そんな余韻の醒めやらぬなかで『十七歳の風景』のイントロが始まった。この曲は原曲に忠実ならば、ギターのアルペジオから入るのだ。先ほどの再現ホロのリリリに比べると見違えるほど正確なタッチだ。そして、リバーブを効かせたストロークを機に歌が始まる。
♪ 時はいつも過ぎていく 呼び止めても 追いかけても・・・
これがステラの歌い方なら、リリリは格段に上手くなった。声帯を失くしてボイスクリエイターで補っているとしても、歌唱の源は本人の経験に培われたものだろう。この頃のリリリ、いやステラの生歌を聴いてみたかった、と正雄は改めて思うのだ。
二コーラス目のサビの部分で、そのリリリの歌が揺らいできた。メンバーはもちろん、聴衆も気づいたのではないかと思うほど顕著になってきた。力を脱いて歌っているというよりも、力が入っていないのだ。
♪ ぼんやりと眺めていた曇り空 自転車を押していくうしろ姿も・・・
そのとき正雄は「はっ」とした。リリリは、この歌は楽しかったウェンズデイの頃をテーマにしたといっていた。このサビに出てくる《自転車を押していくうしろ姿》は、もしかしたら沢田のことではないのか、と。それを思い出して感極まったか。
サックスのソロになったところで、いよいよリリリはおかしくなった。ギターは、とっくの昔に弾いていなかった。後ろから見ていてもわかるほど肩が震えているのだ。首が力無く垂れている。どうしたのかと、だれもが思ったに違いない。
それが起こったのは最後のサビでだった。歌が、もう言葉になっていなかった。
「はっ・・・ はっ・・・ 」
足もとがふらついて、呼吸が荒いようだった。そして、遂にしゃがみ込む。
「リリリ!」
すぐ後ろにいた正雄が駆け寄った。コヤナギも。
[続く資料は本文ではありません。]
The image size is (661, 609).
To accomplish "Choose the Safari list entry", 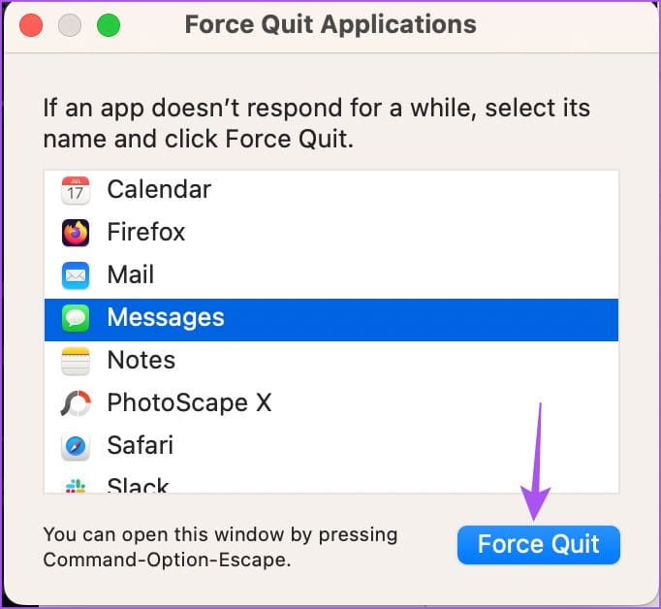I will [141, 446].
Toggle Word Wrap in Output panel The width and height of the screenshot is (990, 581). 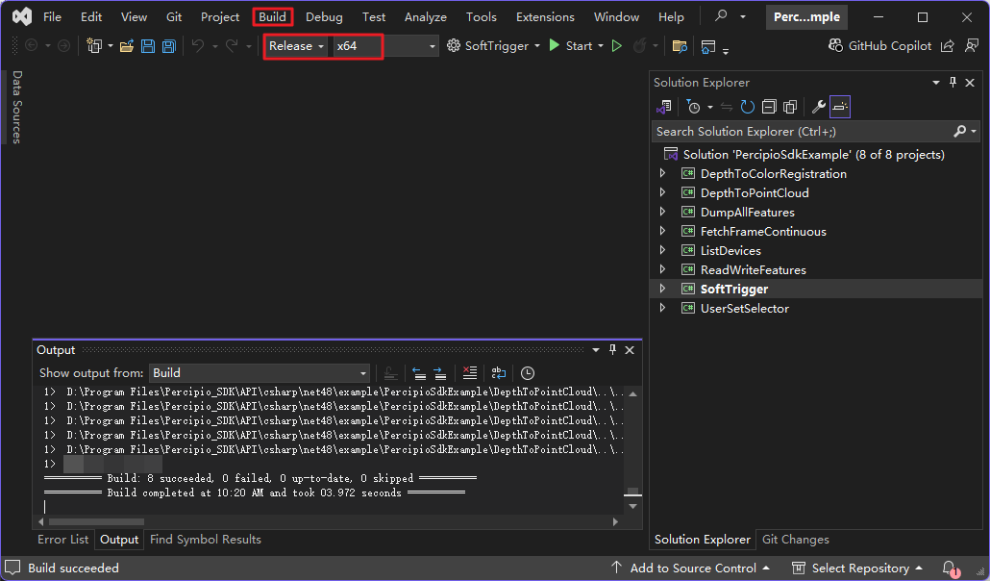coord(498,373)
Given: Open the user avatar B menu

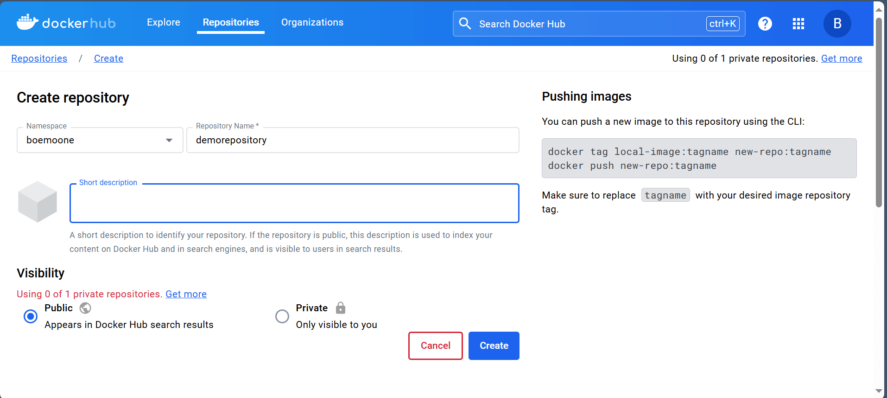Looking at the screenshot, I should (837, 24).
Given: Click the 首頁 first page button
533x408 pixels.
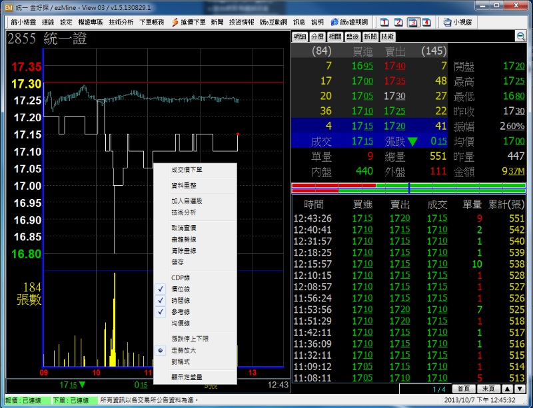Looking at the screenshot, I should pos(462,388).
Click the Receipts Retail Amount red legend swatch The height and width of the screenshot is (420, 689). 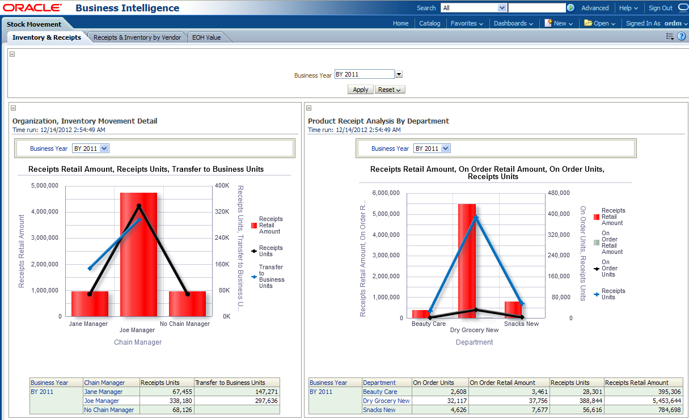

そして、サユリ、最後にリズムを刻み続けていたコマサがスティックを置いた。舞台脇で見ていたステラブルーの連中も様子がおかしいので上がって遠巻きにしている。リリリはステージの床に両手をついて、震えているようにも、泣いているようにも見えた。
「リリリ、どうした?」
「大丈夫か、おい」
ステージ上は突然のアクシデントに混乱を極めた。コヤナギの半狂乱のような呼びかけが講内に響いた。